Indonesian authorities detained five people in Pelalawan district of Riau province for allegedly poaching and trading body parts of rare Sumatran tigers, an official said yesterday. 
The Environment and Forestry Ministry’s law enforcement and forest protection director, Sustyo Iriono, said officials from the ministry and the police seized four tiger fetuses from three suspects, including a husband and wife, during a raid on Saturday morning.
“The foetuses were stored in a plastic jar.
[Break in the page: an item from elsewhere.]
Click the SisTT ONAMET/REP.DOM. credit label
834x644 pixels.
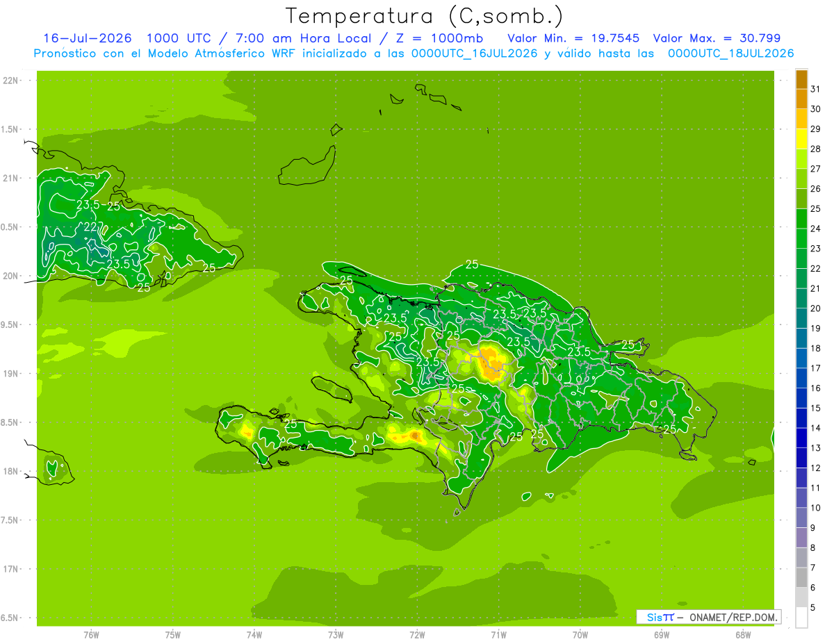point(709,617)
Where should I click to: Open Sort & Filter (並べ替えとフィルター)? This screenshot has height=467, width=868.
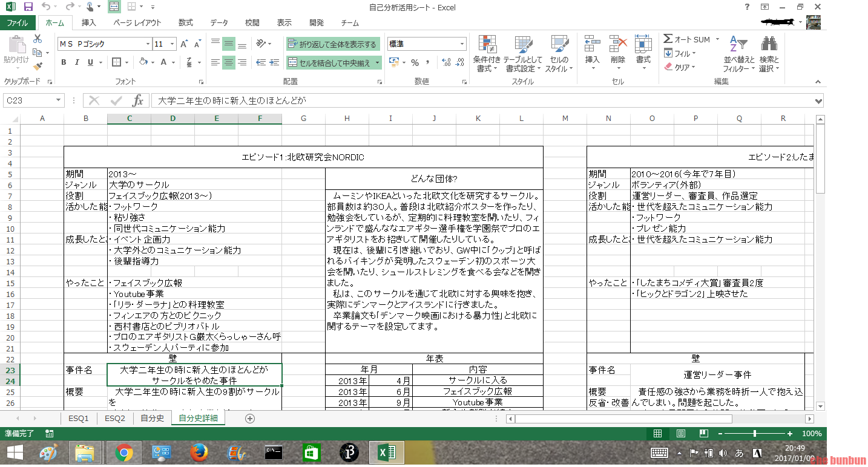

Based on the information from the suspects, the authorities were able to arrest two more suspects and seized a skin of an adult tiger,” Iriono said. 
The suspects could face up to five years in prison and a fine of 100mn rupiah according to articles in the 1990 natural resources conservation law.
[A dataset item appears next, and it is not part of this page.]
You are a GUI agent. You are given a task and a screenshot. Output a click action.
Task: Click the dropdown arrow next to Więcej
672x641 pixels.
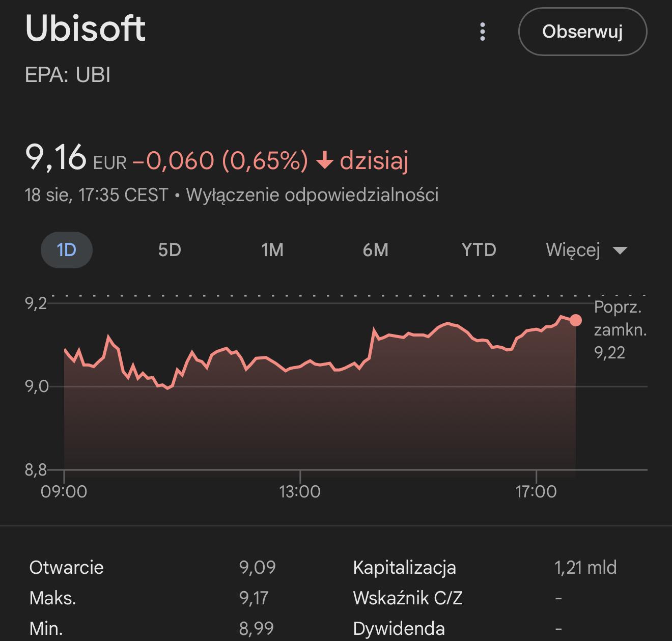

The Sumatran tiger is the last of Indonesia’s three sub-species of tigers that still exists and is listed as a critically endangered species.
The big cat has been pushed to the brink of extinction due to its natural habitat rapidly perishing as a result of massive deforestation. 
According to data from the forestry ministry, there are roughly 600 Sumatran tigers now living in the species’ natural habitat, but human encroachment on the protected forest that the tigers inhabit has caused frequent human-tiger conflict.
A farmer was found dismembered earlier this week after a suspected attack by a rare Sumatran tiger in his coffee field in South Sumatra province.
Another farmer was injured.
It was the second fatal tiger attack in the province in less than a month.
A camper from Musi Banyuasin was injured in a tiger attack while he was camping in Pagaralam’s Gunung Dempo last month.